Les défenseurs des soins de santé à deux paliers ne reconnaissent pas le prix que le deuxième palier coûte au premier.
À Montréal, un patient présentant un risque moyen attend en moyenne deux à trois ans dans le système public pour obtenir une coloscopie.
L’Hôpital Royal Victoria de Montréal n’accepte plus aucune demande de coloscopie de nouveaux patients – du moins jusqu’à ce qu’ils aient pu rattraper le travail en retard.
Un médecin de famille s’est plaint à la Gazette de Montréal que les longues attentes visent en fait à forcer les patients à s’adresser aux cliniques privées, et plus particulièrement lorsque les gastroentérologues travaillent des deux côtés de la barrière.
Tandis que les hôpitaux refusent des patients qui ont besoin d’une coloscopie, les cliniques privées de la ville offrent des rabais pour attirer plus de patients.
Là où le privé existe, on a tendance à créer de longues attentes dans le système public pour pousser les patients à recourir au système privé.
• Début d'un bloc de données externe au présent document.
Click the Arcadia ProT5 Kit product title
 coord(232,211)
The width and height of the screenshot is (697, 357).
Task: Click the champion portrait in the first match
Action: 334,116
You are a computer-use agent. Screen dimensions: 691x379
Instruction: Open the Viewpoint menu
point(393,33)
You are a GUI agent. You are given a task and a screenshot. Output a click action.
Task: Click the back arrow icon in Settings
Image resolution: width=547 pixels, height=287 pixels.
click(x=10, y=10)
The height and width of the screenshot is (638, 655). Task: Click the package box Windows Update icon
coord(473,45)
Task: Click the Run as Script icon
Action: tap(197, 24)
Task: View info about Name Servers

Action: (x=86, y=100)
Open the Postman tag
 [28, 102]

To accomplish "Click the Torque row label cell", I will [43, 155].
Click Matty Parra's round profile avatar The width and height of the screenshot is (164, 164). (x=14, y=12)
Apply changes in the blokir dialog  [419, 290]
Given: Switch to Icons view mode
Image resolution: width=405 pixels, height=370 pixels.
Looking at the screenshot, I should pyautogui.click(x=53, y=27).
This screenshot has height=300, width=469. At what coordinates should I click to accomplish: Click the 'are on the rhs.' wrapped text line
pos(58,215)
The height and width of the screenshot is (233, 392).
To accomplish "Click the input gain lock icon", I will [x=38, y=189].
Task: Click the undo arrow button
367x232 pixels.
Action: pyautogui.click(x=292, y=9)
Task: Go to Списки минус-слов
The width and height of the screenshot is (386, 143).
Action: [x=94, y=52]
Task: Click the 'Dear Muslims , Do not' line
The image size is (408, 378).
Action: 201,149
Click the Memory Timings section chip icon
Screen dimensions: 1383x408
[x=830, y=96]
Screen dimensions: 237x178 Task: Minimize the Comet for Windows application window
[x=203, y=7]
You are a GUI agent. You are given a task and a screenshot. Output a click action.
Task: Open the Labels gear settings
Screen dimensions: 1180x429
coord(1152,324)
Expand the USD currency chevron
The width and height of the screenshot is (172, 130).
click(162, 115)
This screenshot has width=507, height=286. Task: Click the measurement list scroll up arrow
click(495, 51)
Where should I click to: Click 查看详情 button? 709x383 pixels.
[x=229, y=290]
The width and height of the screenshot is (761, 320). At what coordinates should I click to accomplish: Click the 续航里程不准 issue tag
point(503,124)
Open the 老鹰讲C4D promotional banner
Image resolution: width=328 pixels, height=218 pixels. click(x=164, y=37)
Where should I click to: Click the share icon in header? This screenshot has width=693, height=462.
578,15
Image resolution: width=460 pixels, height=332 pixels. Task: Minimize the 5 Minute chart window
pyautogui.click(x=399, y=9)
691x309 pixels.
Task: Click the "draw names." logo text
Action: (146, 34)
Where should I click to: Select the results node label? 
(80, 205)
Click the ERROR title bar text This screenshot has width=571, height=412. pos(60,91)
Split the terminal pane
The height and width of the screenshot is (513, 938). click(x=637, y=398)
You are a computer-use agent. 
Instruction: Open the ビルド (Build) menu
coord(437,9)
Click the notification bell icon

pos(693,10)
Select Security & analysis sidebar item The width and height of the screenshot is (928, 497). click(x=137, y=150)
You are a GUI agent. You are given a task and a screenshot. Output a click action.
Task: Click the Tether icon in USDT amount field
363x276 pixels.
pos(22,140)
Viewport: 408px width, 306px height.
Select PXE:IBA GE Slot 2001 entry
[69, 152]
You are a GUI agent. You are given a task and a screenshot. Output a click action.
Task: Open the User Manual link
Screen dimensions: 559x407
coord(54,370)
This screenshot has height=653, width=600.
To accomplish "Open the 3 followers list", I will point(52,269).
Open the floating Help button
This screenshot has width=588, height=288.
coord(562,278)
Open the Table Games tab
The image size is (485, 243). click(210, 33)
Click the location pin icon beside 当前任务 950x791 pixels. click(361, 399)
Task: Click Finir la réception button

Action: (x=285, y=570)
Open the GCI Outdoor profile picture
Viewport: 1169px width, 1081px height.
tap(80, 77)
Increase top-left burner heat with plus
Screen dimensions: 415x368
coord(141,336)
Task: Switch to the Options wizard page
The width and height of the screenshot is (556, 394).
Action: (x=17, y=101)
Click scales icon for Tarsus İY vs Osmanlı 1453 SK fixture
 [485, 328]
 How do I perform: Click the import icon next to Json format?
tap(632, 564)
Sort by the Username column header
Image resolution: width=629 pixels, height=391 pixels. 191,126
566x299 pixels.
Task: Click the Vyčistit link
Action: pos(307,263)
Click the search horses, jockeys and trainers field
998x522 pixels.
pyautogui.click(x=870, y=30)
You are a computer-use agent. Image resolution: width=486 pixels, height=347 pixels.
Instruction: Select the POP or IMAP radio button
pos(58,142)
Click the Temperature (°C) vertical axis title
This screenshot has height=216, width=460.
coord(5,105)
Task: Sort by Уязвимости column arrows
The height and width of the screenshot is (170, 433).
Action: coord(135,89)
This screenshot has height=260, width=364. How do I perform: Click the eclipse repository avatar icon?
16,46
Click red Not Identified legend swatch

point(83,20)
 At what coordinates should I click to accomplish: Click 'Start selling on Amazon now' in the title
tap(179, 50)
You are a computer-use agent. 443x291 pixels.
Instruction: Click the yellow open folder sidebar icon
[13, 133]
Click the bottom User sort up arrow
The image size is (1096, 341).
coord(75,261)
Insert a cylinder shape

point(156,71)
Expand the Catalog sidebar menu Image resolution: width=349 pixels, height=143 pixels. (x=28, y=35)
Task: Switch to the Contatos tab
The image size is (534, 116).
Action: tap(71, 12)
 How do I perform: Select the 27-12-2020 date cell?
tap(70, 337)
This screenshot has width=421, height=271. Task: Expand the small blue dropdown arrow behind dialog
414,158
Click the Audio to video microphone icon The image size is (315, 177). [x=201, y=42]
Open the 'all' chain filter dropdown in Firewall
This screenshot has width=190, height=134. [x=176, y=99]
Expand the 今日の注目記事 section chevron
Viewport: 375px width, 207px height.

Toutefois, en le faisant, on pousse aussi les professionnels dans ce système, aggravant encore davantage la situation.
Aux États-Unis, où ce problème est encore plus évident, une étude de l’Université Duke a révélé que les médecins qui ont la capacité d’établir des diagnostics dans leur cabinet commandent 2,48 fois plus souvent des examens d’imagerie que les médecins qui n’ont aucun intérêt financier à le faire. Des 14,1 milliards de dollars dépensés en imagerie diagnostique en 2006, 9 milliards l’ont été dans les cabinets de médecins. L’étude estime qu’au moins 3,6 milliards de dollars en fonds du régime d’assurance-maladie sont dépensés à rembourser des médecins pour des examens d’imagerie considérés inutiles.
Aux États-Unis, les médecins n’ont pas le droit de renvoyer leurs patients à des installations extérieures dans lesquelles ils ont un intérêt financier. Toutefois, cette règle ne s’applique pas aux installations sur place, qui font partie de leur pratique privée.
Dans une large mesure, au Canada, les règles régissant les conflits d’intérêt sont établies et mises en application par les ordres professionnels. Ces règles doivent être renforcées dans un environnement où la prestation à but lucratif des soins de santé est à la hausse, que le paiement soit effectué par le régime d’assurance-maladie public, par une assurance privée ou par le patient.